Primate of Ireland is a title possessed by the Roman Catholic and Church of Ireland (anglican) Archbishops of Dublin. It does not however indicate that the Archbishop is the most senior clergyman of his faith in Ireland. It actually indicates that he is the second-most senior figure, the most senior figure in both faiths, the Archbishops of Armagh, possessing the title Primate of All Ireland.

The origins of both primacy titles dates to the rivalry between both archbishoprics as to seniority. While the Archbishop of Armagh's dominance is due to the fact that his See was founded by St. Patrick, the city of Armagh thus being the ecclesiastical capital of Ireland, Dublin is the political, cultural, social, economic and secular capital of Ireland and has been for many centuries, thus making the Archbishop of Dublin someone of considerable potential political influence with a high national profile.

Within Roman Catholicism, the rivalry was augmented since the 1870s by the awarding to one or other archbishops of a seat in the College of Cardinals by popes. (Due to Ireland's small size, two Irish reigning diocesan cardinals are unlikely to be created.)1 The apparent dominance of Dublin over Armagh was shown in the 1850s when the then Archbishop of Armagh, Paul Cullen was transferred from Armagh to the nominally inferior See of Dublin, he in Dublin becoming the most high profile Roman Catholic bishop. To the fury of Armagh, Cullen as Archbishop of Dublin played a central role in the proclamation of Papal Infallibility in the First Vatican Council and was some years later made Ireland's first cardinal ahead of the nominally superior Archbishop of Armagh. Cullen's successor in Dublin, Archbishop Edward McCabe was also made a cardinal. After that however, the red hat (ie, being made a cardinal) was invariably awarded to the Roman Catholic Archbishop of Armagh, until in a considerable surprise Pope John Paul II awarded the red hat not to the low-key pastoral Archbishop Sean Brady of Armagh, but to the higher profile more intellectual and openly conservative Archbishop Desmond Connell in Dublin. That Dublin, not Armagh will continue to be treated as de facto the premier See was shown in 2003 in the selection of Diarmuid Martin, a noted Vatican diplomat tipped in his own right to receive a red hat, to be Connell's replacement in Dublin.

The partition of Ireland in 1920 in effect gave the Primate of Ireland and Primate of All Ireland differing roles, given that each is based in a different part of the divided island, the former in the south, the latter in Northern Ireland.

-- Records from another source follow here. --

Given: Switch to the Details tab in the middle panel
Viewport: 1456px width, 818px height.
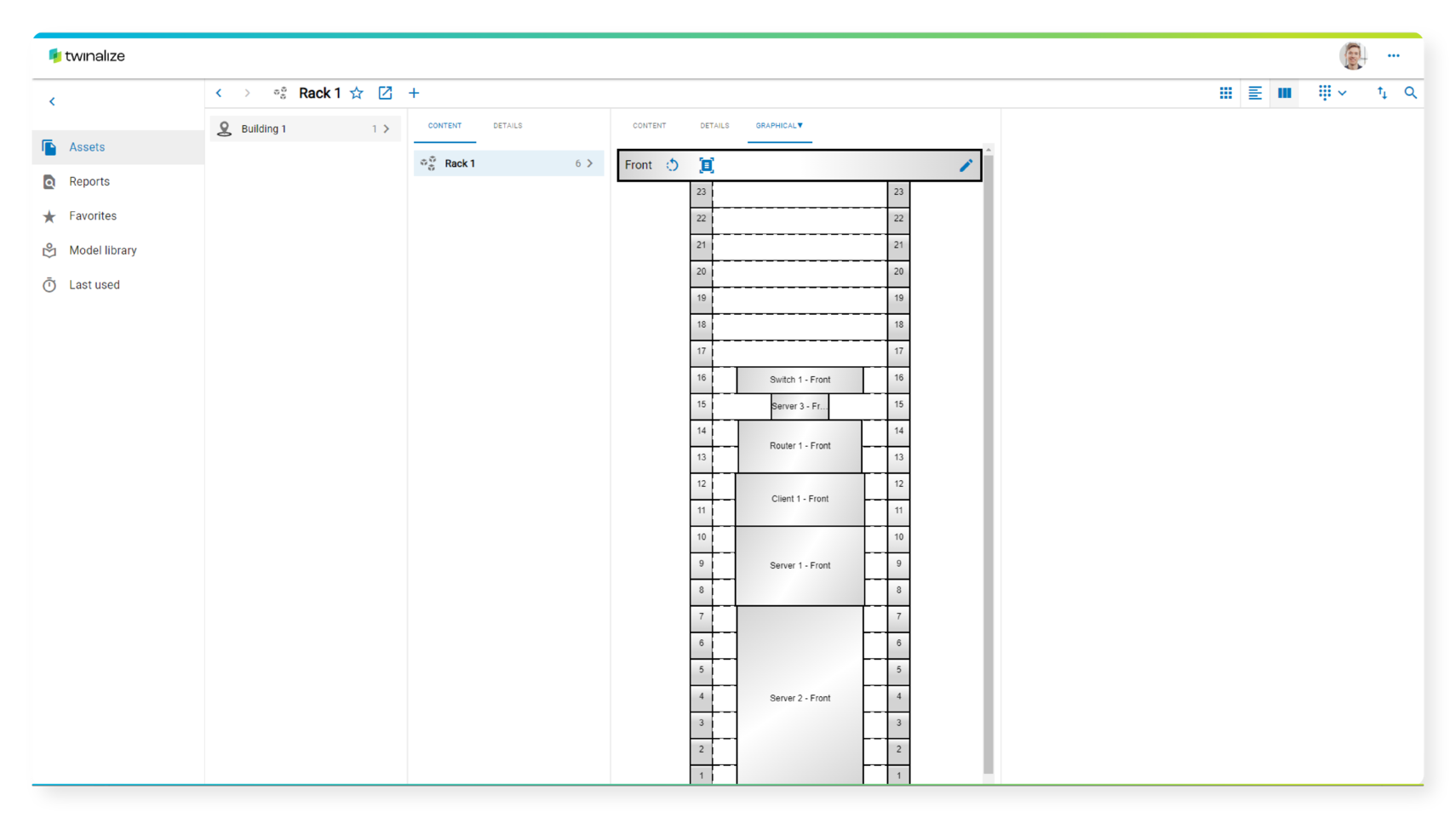Looking at the screenshot, I should (x=507, y=126).
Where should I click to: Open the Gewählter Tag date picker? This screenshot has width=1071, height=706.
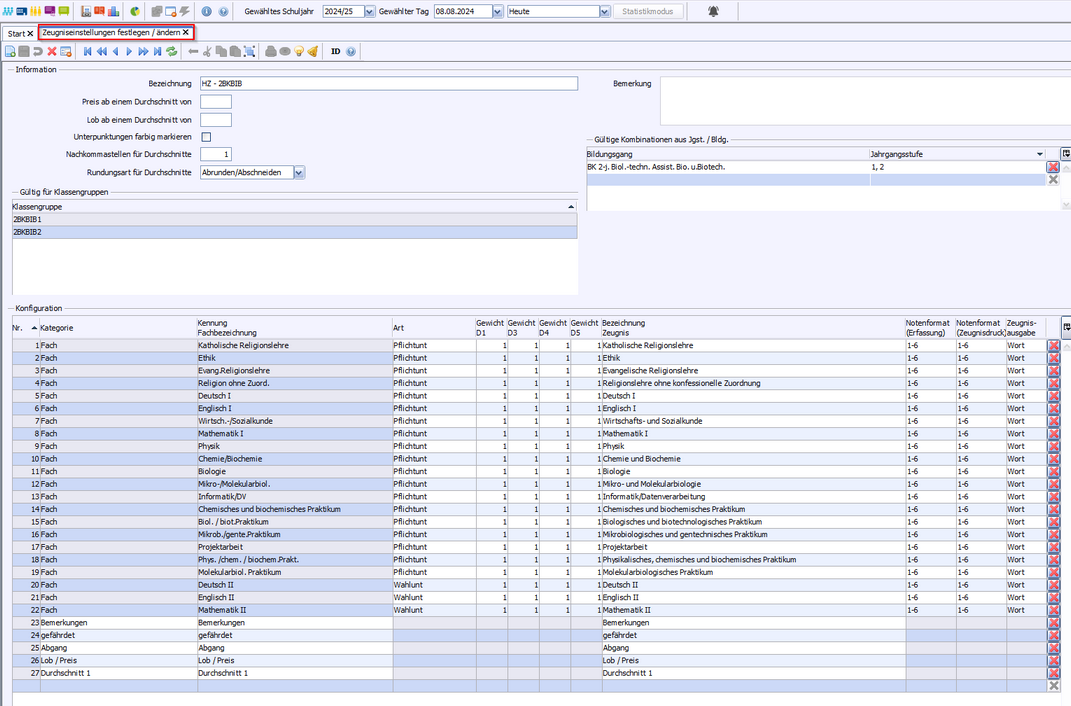498,12
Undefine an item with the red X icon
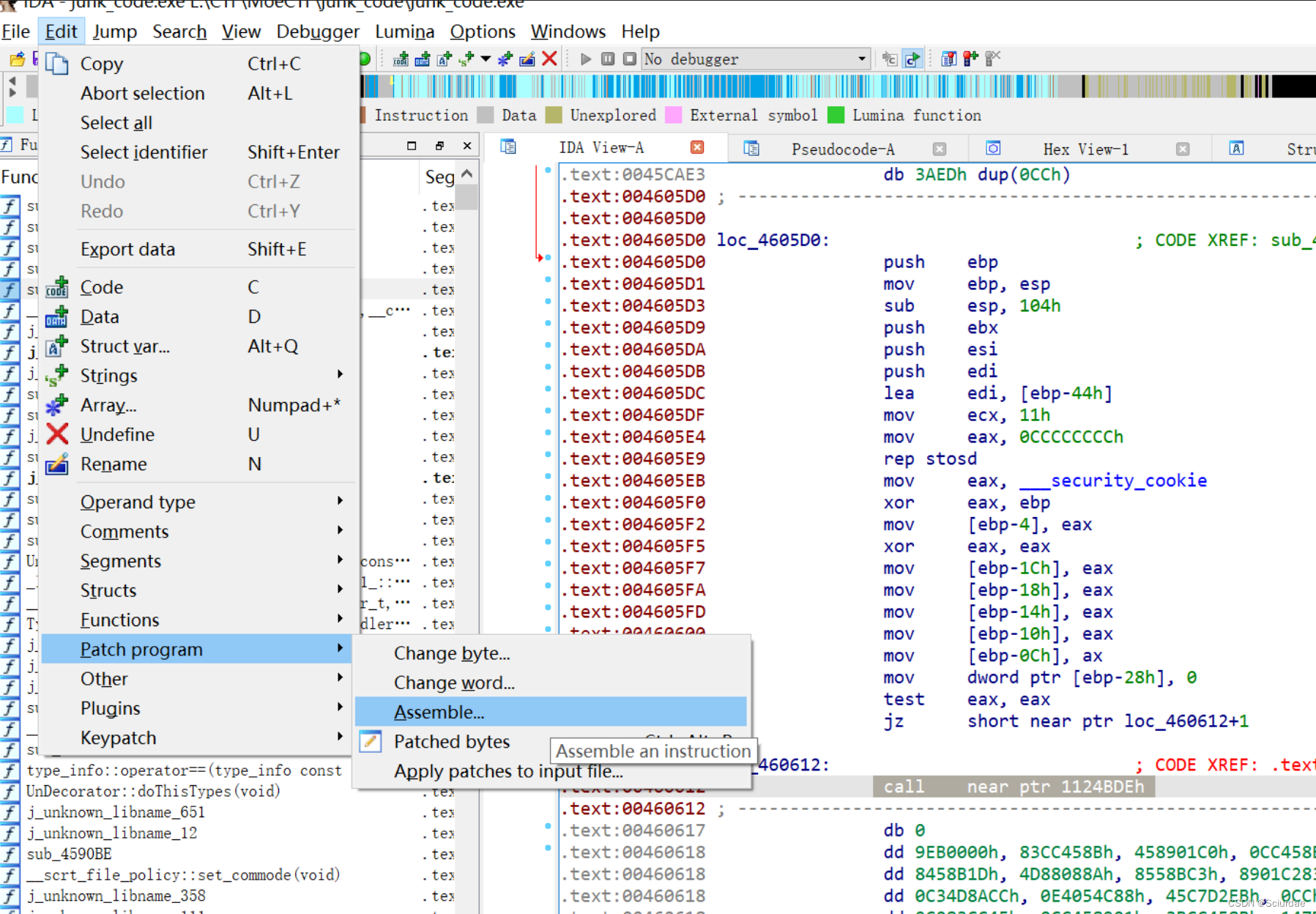1316x914 pixels. click(x=549, y=59)
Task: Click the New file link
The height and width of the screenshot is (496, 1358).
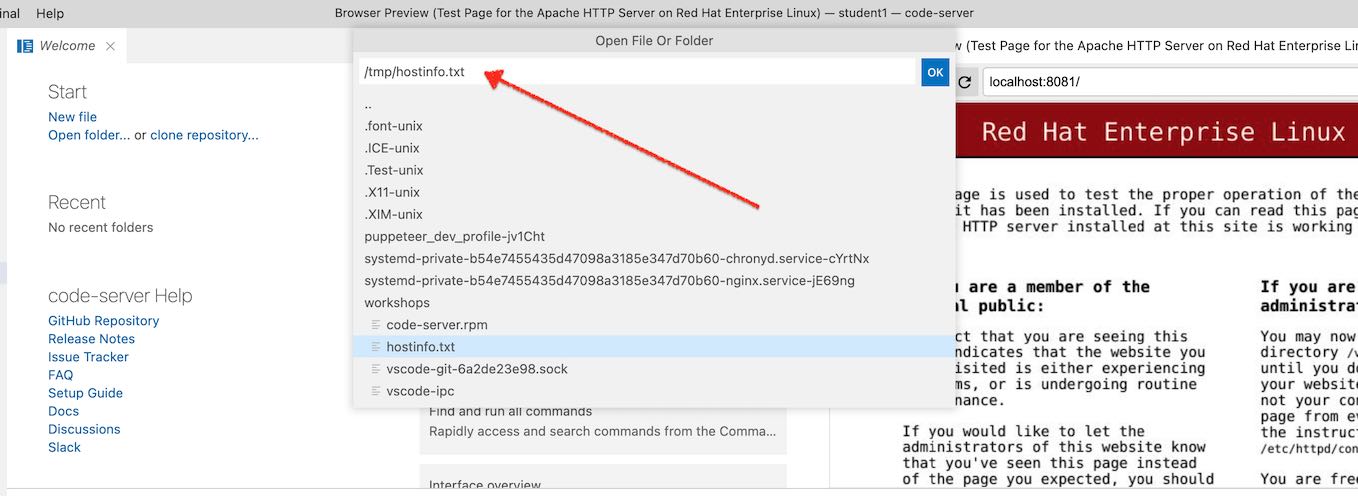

As a result the Primate of Ireland has effectively become the head of the Church in the Republic of Ireland, while the Primate of All Ireland is the head of the Church on the island of Ireland.


1 That does not mean there have not been more than one Irish person in the College of Cardinals. Irish Archbishops based in the Vatican have been awarded the red hat alongside Irish-based Irish Archbishops. In addition, since Pope Paul VI introduced a mandatory retirement age at which point cardinals cease to have a vote in the College of Cardinals, Ireland has had the experience of having two diocesan cardinals; a reigning cardinal, Desmond Cardinal Connell, Archbishop of Dublin, and a retired cardinal, Cathal Cardinal Daly, former Archbishop of Armagh. Given that Connell's retirement is imminent, the question arises as to whether, with two retired cardinals, neither with votes at the papal conclave, a third red hat might be offered, more probably to Archbishop Martin of Dublin than Archbishop Brady of Armagh.